Dataset: Begin
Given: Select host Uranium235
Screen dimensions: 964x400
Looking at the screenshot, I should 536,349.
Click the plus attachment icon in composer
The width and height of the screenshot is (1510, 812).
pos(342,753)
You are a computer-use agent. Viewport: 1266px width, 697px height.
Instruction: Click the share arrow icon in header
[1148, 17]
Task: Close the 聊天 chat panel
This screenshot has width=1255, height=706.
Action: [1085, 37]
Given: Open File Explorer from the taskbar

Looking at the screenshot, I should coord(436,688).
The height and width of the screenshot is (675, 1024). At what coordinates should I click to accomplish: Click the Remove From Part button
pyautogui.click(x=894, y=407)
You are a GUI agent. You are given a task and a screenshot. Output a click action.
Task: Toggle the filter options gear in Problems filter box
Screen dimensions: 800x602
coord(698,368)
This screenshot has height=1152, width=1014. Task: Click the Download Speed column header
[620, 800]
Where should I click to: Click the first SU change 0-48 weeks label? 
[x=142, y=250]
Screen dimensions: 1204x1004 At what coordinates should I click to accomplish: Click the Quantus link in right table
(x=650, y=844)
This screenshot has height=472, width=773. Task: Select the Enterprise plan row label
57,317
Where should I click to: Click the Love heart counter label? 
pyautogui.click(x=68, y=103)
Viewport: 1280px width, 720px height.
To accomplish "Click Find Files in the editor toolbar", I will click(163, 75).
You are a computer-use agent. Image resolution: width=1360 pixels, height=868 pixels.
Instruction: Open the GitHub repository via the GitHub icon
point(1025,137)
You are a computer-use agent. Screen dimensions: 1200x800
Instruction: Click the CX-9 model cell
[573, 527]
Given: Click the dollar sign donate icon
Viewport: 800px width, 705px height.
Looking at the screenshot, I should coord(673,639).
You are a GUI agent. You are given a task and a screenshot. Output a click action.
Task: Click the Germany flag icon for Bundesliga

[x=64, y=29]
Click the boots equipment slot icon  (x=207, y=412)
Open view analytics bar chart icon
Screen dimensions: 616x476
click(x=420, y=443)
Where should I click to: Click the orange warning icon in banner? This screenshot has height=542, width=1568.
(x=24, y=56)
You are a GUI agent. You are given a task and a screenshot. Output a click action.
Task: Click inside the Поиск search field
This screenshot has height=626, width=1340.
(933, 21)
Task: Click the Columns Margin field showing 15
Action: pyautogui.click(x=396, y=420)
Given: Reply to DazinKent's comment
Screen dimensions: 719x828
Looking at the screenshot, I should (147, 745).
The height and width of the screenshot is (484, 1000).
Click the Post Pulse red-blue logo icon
Dataset: End
* _Try it_:
Each record above has to be set down again, exactly and completely.

* _Exercise response_:
Given: Select host Uranium235
Screen dimensions: 964x400
Looking at the screenshot, I should 536,349.
Click the plus attachment icon in composer
The width and height of the screenshot is (1510, 812).
pos(342,753)
You are a computer-use agent. Viewport: 1266px width, 697px height.
Instruction: Click the share arrow icon in header
[1148, 17]
Task: Close the 聊天 chat panel
This screenshot has width=1255, height=706.
Action: [1085, 37]
Given: Open File Explorer from the taskbar

Looking at the screenshot, I should coord(436,688).
The height and width of the screenshot is (675, 1024). At what coordinates should I click to accomplish: Click the Remove From Part button
pyautogui.click(x=894, y=407)
You are a GUI agent. You are given a task and a screenshot. Output a click action.
Task: Toggle the filter options gear in Problems filter box
Screen dimensions: 800x602
coord(698,368)
This screenshot has height=1152, width=1014. Task: Click the Download Speed column header
[620, 800]
Where should I click to: Click the first SU change 0-48 weeks label? 
[x=142, y=250]
Screen dimensions: 1204x1004 At what coordinates should I click to accomplish: Click the Quantus link in right table
(x=650, y=844)
This screenshot has height=472, width=773. Task: Select the Enterprise plan row label
57,317
Where should I click to: Click the Love heart counter label? 
pyautogui.click(x=68, y=103)
Viewport: 1280px width, 720px height.
To accomplish "Click Find Files in the editor toolbar", I will click(163, 75).
You are a computer-use agent. Image resolution: width=1360 pixels, height=868 pixels.
Instruction: Open the GitHub repository via the GitHub icon
point(1025,137)
You are a computer-use agent. Screen dimensions: 1200x800
Instruction: Click the CX-9 model cell
[573, 527]
Given: Click the dollar sign donate icon
Viewport: 800px width, 705px height.
Looking at the screenshot, I should coord(673,639).
You are a GUI agent. You are given a task and a screenshot. Output a click action.
Task: Click the Germany flag icon for Bundesliga

[x=64, y=29]
Click the boots equipment slot icon  (x=207, y=412)
Open view analytics bar chart icon
Screen dimensions: 616x476
click(x=420, y=443)
Where should I click to: Click the orange warning icon in banner? This screenshot has height=542, width=1568.
(x=24, y=56)
You are a GUI agent. You are given a task and a screenshot. Output a click action.
Task: Click inside the Поиск search field
This screenshot has height=626, width=1340.
(933, 21)
Task: Click the Columns Margin field showing 15
Action: pyautogui.click(x=396, y=420)
Given: Reply to DazinKent's comment
Screen dimensions: 719x828
Looking at the screenshot, I should (147, 745).
The height and width of the screenshot is (484, 1000).
Click the Post Pulse red-blue logo icon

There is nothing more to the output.